A std::variant-based wrapper (RaggedStorageVariant) exists in the codebase for benchmarking but is not used in production because it cannot support lazy transforms.

Wrapper Smart Pointer Strategy

Data Type Wrapper Uses Reason
RaggedTimeSeries<T> unique_ptr<StorageConcept> Single ownership, no shared views
RaggedAnalogTimeSeries unique_ptr<StorageConcept> Single ownership
DigitalEventSeries shared_ptr<StorageConcept> Enables getSharedOwningStorage() for zero-copy view creation via aliasing constructor
DigitalIntervalSeries shared_ptr<StorageConcept> Same as above
AnalogTimeSeries unique_ptr<StorageConcept> Single ownership

The digital series types use shared_ptr so that view storage can hold a reference to the owning storage without an extra allocation, using shared_ptr’s aliasing constructor.

Cache Optimization

The main performance concern with type erasure is virtual dispatch overhead during iteration. The cache optimization solves this by providing a fast-path that bypasses virtual calls entirely.

How It Works

Each storage type provides a tryGetCache() method returning a cache struct with raw pointers to contiguous data:

template<typename TData>
struct RaggedStorageCache {
    TimeFrameIndex const* times_ptr = nullptr;
    TData const*          data_ptr = nullptr;
    EntityId const*       entity_ids_ptr = nullptr;
    size_t                cache_size = 0;
    bool                  is_contiguous = false;
    
    [[nodiscard]] bool isValid() const { return is_contiguous; }
};

The data type class (e.g., RaggedTimeSeries) caches these pointers and updates them after any mutation:

void _cacheOptimizationPointers() {
    auto cache = _storage.tryGetCache();
    _cached_times    = cache.times_ptr;
    _cached_data     = cache.data_ptr;
    _cached_entities = cache.entity_ids_ptr;
    _cached_size     = cache.cache_size;
    _cache_valid     = cache.isValid();
}

Iterators and accessors check the cached pointers first:

TData const& getData(size_t idx) const {
    if (_cache_valid) {
        return _cached_data[idx];  // Zero virtual calls
    }
    return _storage.getData(idx);  // Falls back to virtual dispatch
}

Cache Validity by Backend

Backend Cache Valid? Why
Owning Always Data is contiguous in vectors
View (contiguous indices) Yes Indices [k, k+1, ..., m] → pointer + offset into source
View (sparse indices) No Indices are non-sequential
Lazy Never Data computed on demand, not stored contiguously

Performance Impact

Access Pattern Virtual Calls Notes
Iteration (cached) 0 per element Fast path with raw pointer arithmetic
Iteration (uncached) 1 per element Falls back through type erasure
Single access via getValueAt() 1 Unavoidable for type-erased interface
Bulk access via getSpan() 1 total Returns std::span, then iterate natively

Type-Specific Performance Strategies

AnalogTimeSeries

AnalogTimeSeries has the richest set of storage backends, including memory-mapped storage for large files:

Storage Type Use Case Contiguous?
Vector Default, small-medium datasets Yes
MemoryMapped Large binary files (Intan, OpenEphys) Yes (if stride=1)
View Subranges of vector storage Yes
LazyView Transform outputs No

Memory-mapped storage supports stride, type conversion (int8/16/32/float64), and scale/offset — enabling direct reading from acquisition system file formats without loading entire files into memory.
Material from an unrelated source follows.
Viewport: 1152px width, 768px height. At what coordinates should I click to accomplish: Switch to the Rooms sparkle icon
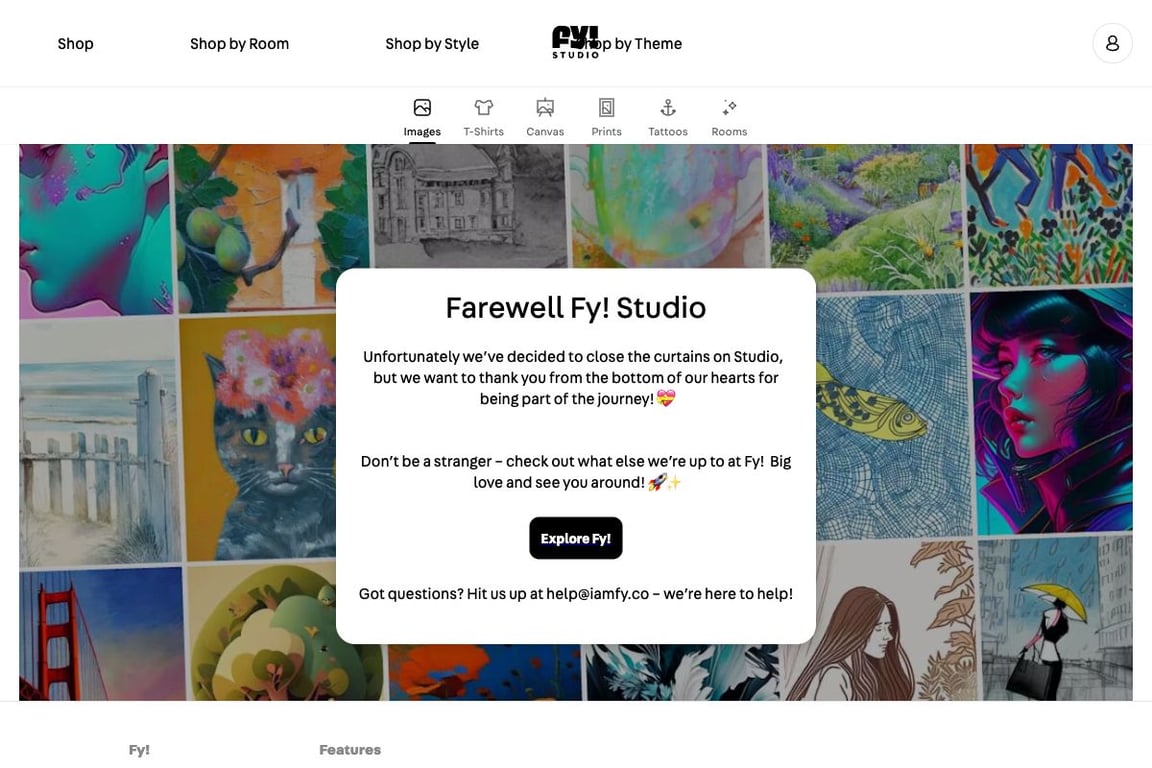729,107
DigitalEventSeries & DigitalIntervalSeries

These types keep events/intervals sorted, enabling binary search for time-range queries. The digital interval type provides two distinct range query modes:

  • Overlapping: Returns intervals where [start, end] overlaps the query range
  • Contained: Returns intervals fully within the query range

Both storage types use shared_ptr for the wrapper, enabling the aliasing constructor pattern for zero-copy view creation from the owning storage.

RaggedTimeSeries

Ragged types use std::map<TimeFrameIndex, std::pair<size_t, size_t>> for time-range acceleration — mapping each timestamp to (start_index, end_index) in the SoA arrays. This provides O(log n) time lookup without scanning.
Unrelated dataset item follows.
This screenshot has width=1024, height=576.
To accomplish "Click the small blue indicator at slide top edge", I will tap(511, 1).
View storage detects contiguous index ranges automatically, enabling the cache fast-path even for filtered subsets when the filter selects a consecutive block.

Factory Methods

All types provide a consistent set of factory methods:

createView() — Filter Existing Data

// Filter by time range
auto view = DigitalEventSeries::createView(source, start_time, end_time);

// Filter by EntityIds (types with EntityId support only)
std::unordered_set<EntityId> ids = {id1, id2};
auto view = LineData::createView(source, ids);
  • Returns a new instance backed by view storage
  • No data copying — holds reference to source via shared_ptr
  • Source must outlive the view (enforced by shared ownership)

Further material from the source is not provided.